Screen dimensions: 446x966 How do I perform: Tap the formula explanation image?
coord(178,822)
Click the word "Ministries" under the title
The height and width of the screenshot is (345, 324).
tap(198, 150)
• • •
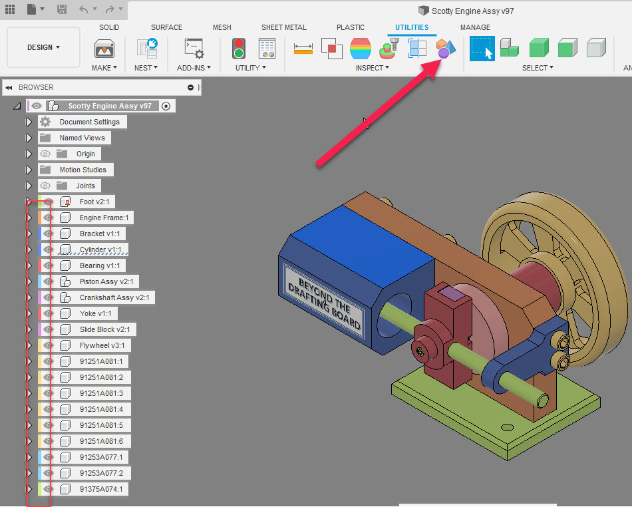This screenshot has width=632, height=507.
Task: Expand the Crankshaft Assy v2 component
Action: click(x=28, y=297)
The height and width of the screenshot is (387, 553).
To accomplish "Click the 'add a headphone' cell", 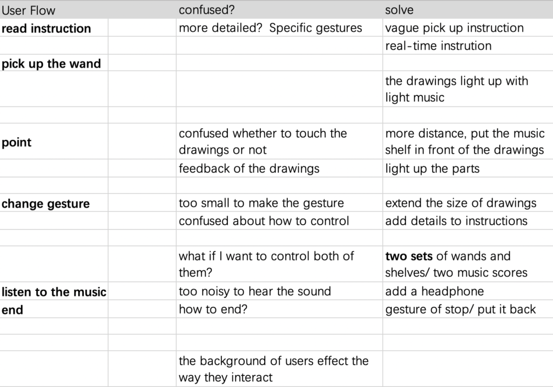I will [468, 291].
• • •
* THE EXERCISE: Print the lines from the line that contains "Screen dimensions: 446x966" up to and including the line that contains "tap(198, 150)", reproducing them exactly and giving nothing else.

* TASK RESULT:
Screen dimensions: 446x966 How do I perform: Tap the formula explanation image?
coord(178,822)
Click the word "Ministries" under the title
The height and width of the screenshot is (345, 324).
tap(198, 150)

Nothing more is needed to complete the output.